Should Your Heels Be on the Floor in Downward Dog?

Class in Downward Facing Dog
Class in Downward Facing Dog. Thomas Northcut/Digital Vision/Getty Images

In downward facing dog, do you have trouble getting your heels completely to the floor? You may wonder whether that is a goal to work towards and what benefits it might bring.

Origin of Heels on the Floor in the Downward Facing Dog Pose

Pictures of the downward dog pose quite often show the heels touching the floor. Iyengar's "Light on Yoga," where you may look for the answers to many of your alignment question, certainly shows the heels resting on the floor.

Then again, Iyengar is also doing the pose with his head on the floor, which is not how most people teach it these days.
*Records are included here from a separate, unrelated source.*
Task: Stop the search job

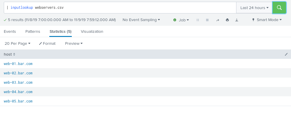Action: pos(207,20)
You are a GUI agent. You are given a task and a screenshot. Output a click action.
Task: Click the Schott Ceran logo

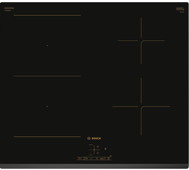coord(180,9)
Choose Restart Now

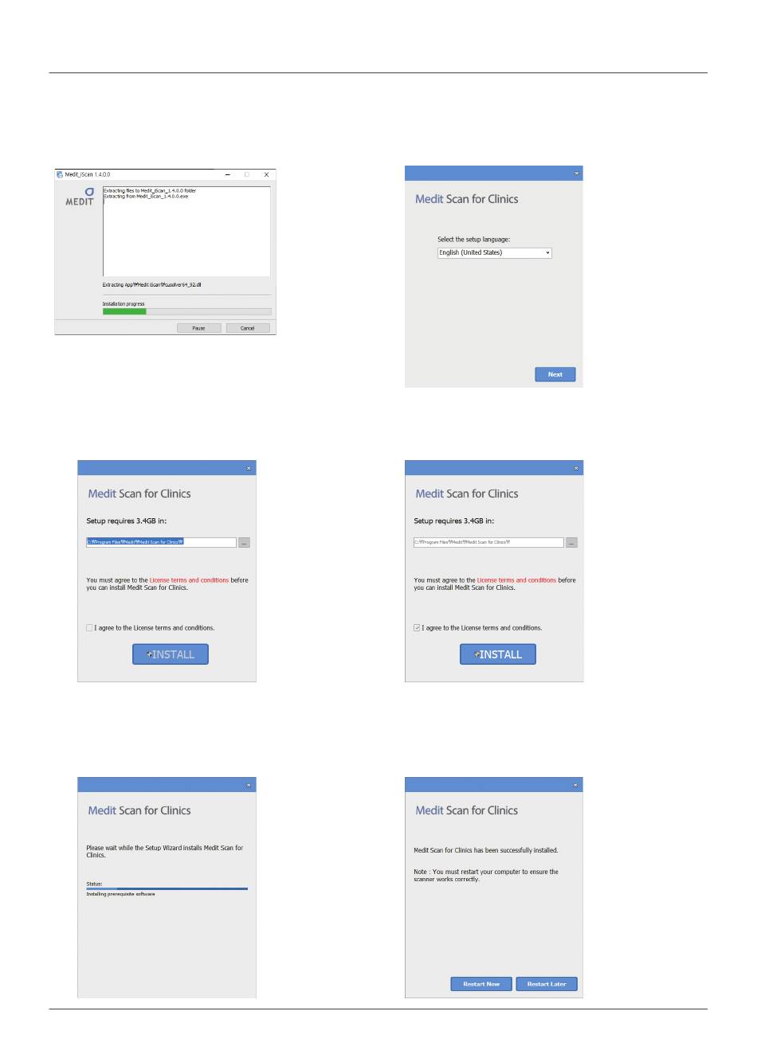coord(481,984)
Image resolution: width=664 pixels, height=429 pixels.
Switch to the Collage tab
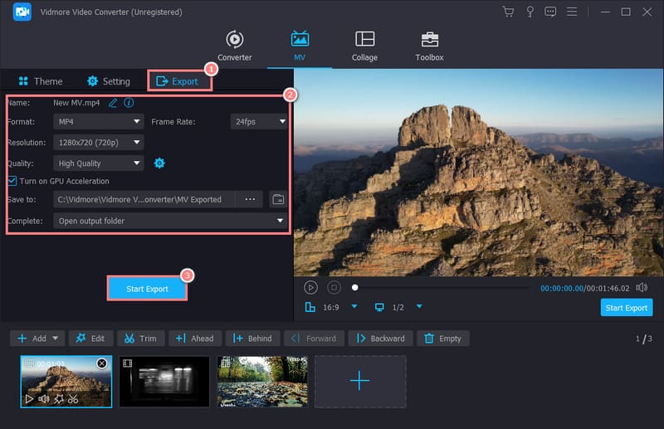364,46
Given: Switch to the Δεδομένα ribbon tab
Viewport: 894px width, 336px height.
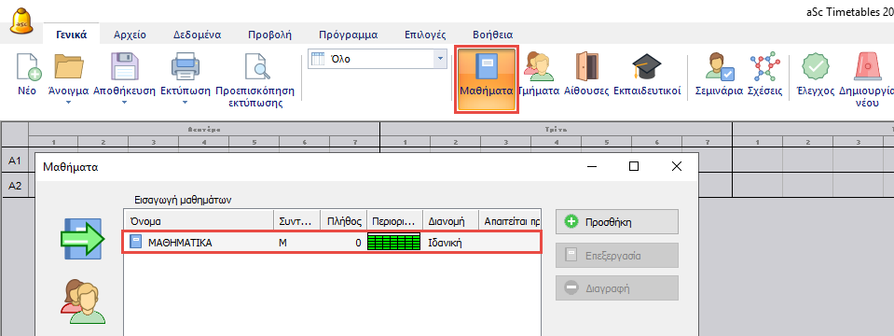Looking at the screenshot, I should [x=198, y=35].
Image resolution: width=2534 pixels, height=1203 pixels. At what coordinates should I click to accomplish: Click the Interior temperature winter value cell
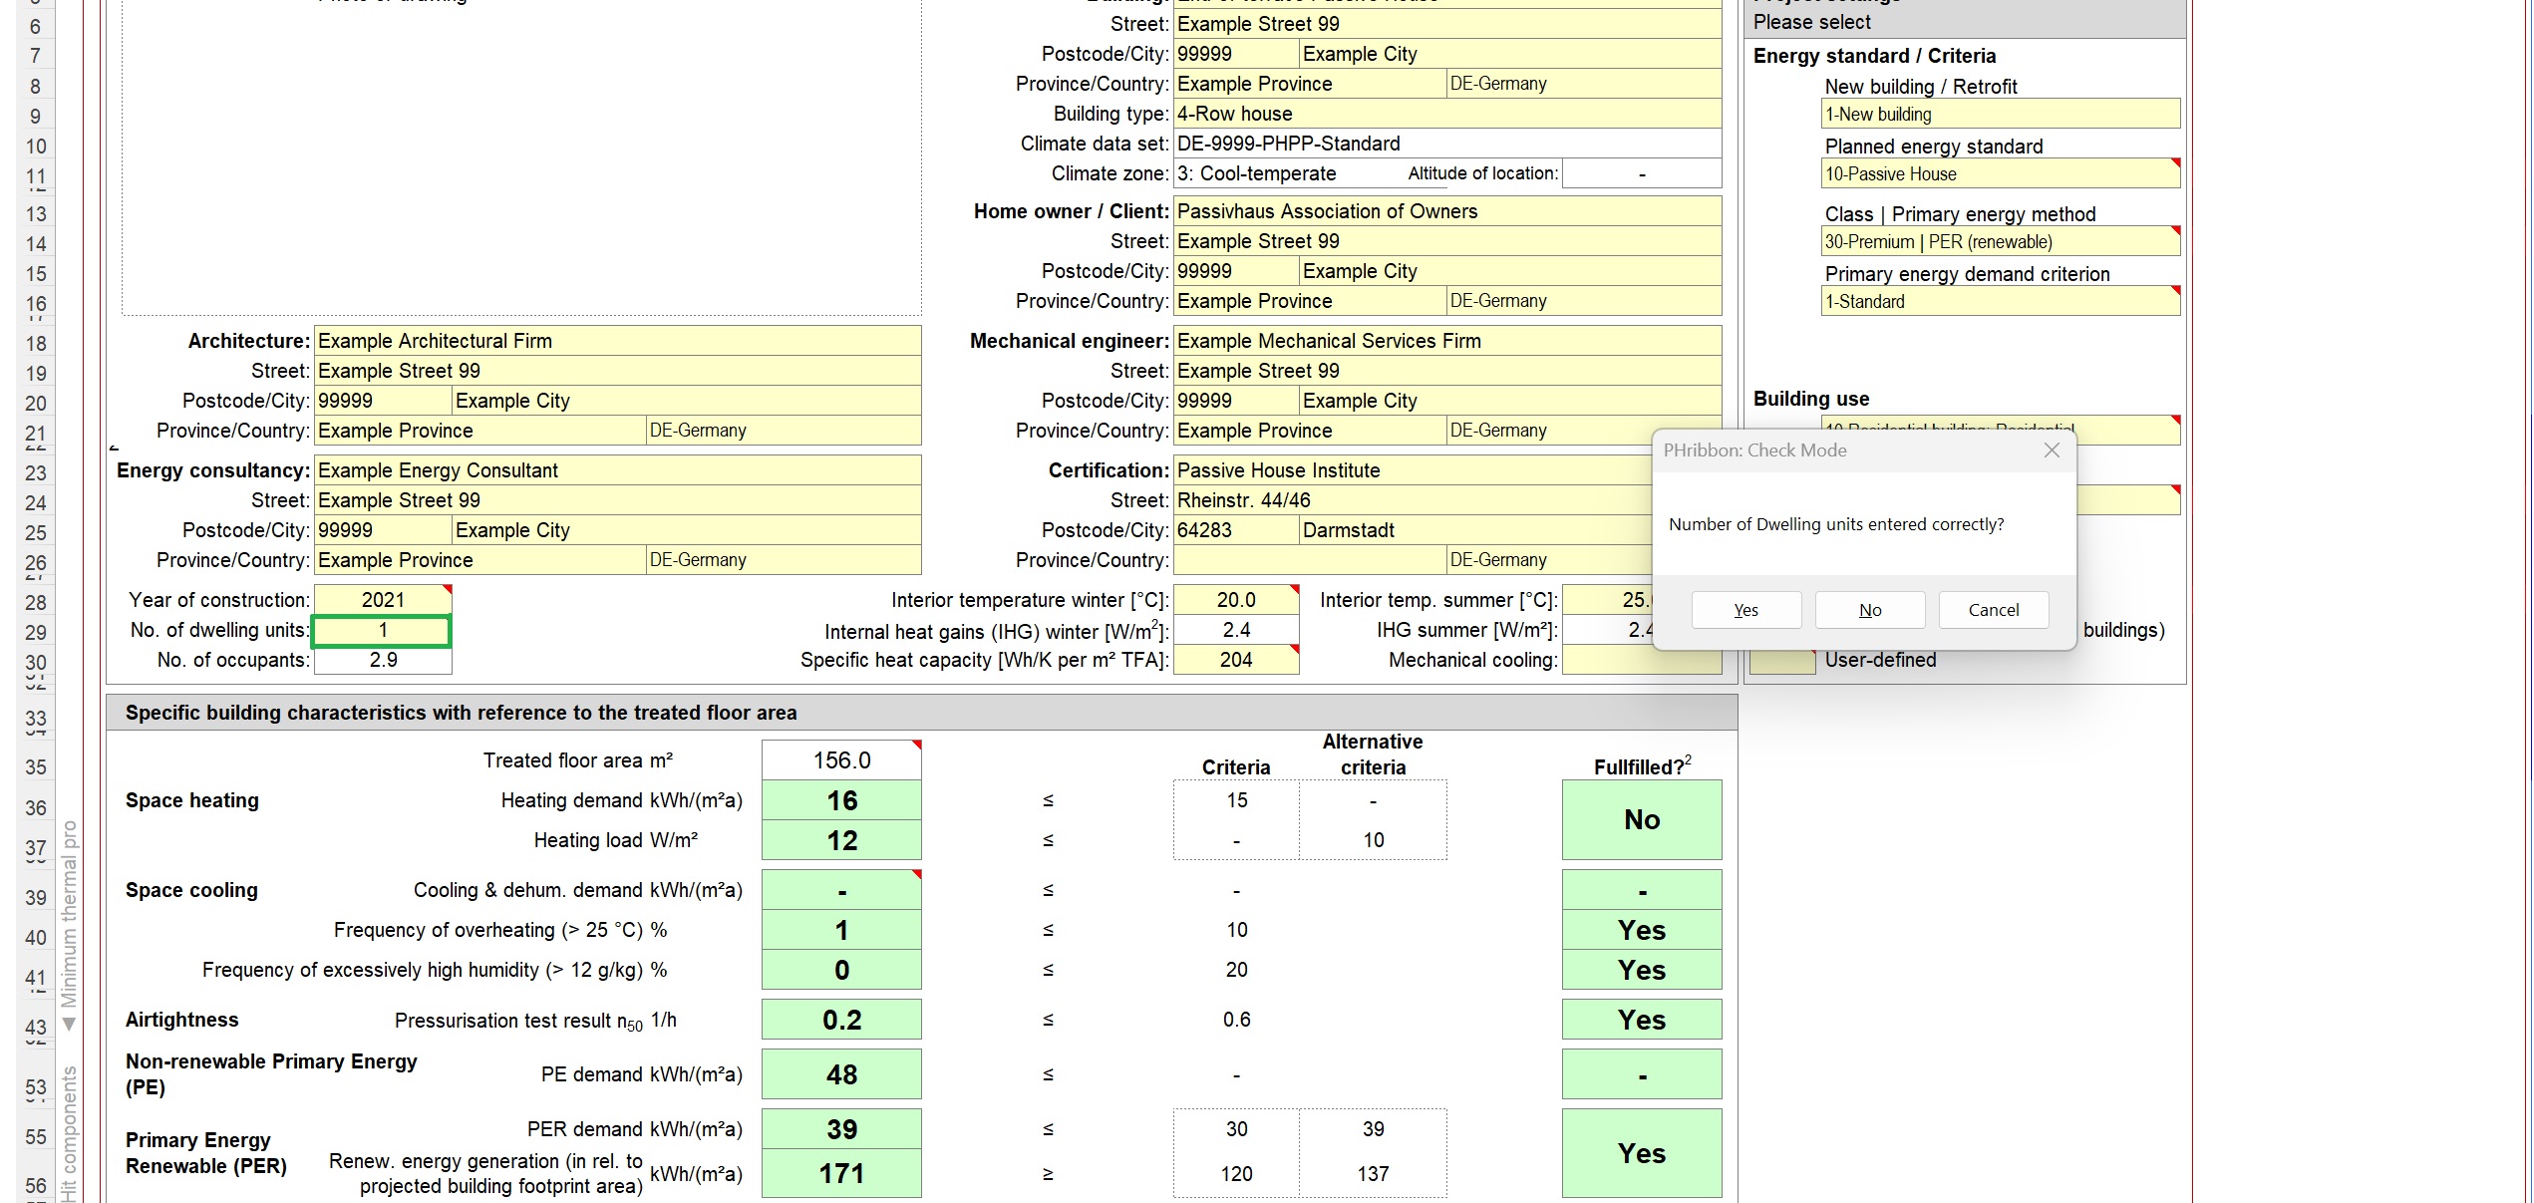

Heel Position for Downward Facing Dog

It's fair to say that thinking on this pose has evolved in recent years. If you are up on the balls of your feet, it shifts the trajectory of the pose forward instead of back. You need to take your weight back into your heels, although they don't have to touch the floor. Gently push or pull your hips back so you are moving in the direction of your heels being closer to the floor.

Some people with very open hamstrings and calves may be able to comfortably bring their heels to the ground while keeping the integrity of the rest of the posture. But is this really the "goal" of the pose? The answer to that is likely to be "no." While you want to make sure that you're not up on the balls of your feet like a Barbie doll (a common beginners' mistake), it's just fine if your heels hover above the ground, now and forever.

The Goal of the Downward Facing Dog Pose

One of the reasons you do downward facing dog so often in yoga is that it is a whole body pose. The arms are working, the core is engaged, the legs are strong and at the same time getting an amazing stretch down the hamstrings and calves.

If your heels are resting comfortably on the floor, you're not getting that back-of-the-leg stretch.

In fact, some teachers will instruct students whose heels do come down easily to the floor to scoot their feet back a bit until the heels come up again.

Now, you don't want to take this too far and end up in a plank, but the point is, don't worry too much about the heels being off the floor. It's a good place to be in this pose. Chances are your head won't be grazing the floor anytime soon either.

Don't Fixate on One Ideal Version of a Pose

Although it's useful to know what the ideal version of a pose looks like, try not to get too attached to attaining these sorts of goals in your yoga practice. One of ​yoga's lessons is to be in the present, accept where you are on any particular day, and let go of the constant grasping after higher and higher levels of achievement that you've become accustomed to doing in many areas of your life. That goes double for grasping after achievement of more advanced or perfect yoga poses. It kind of defeats the purpose.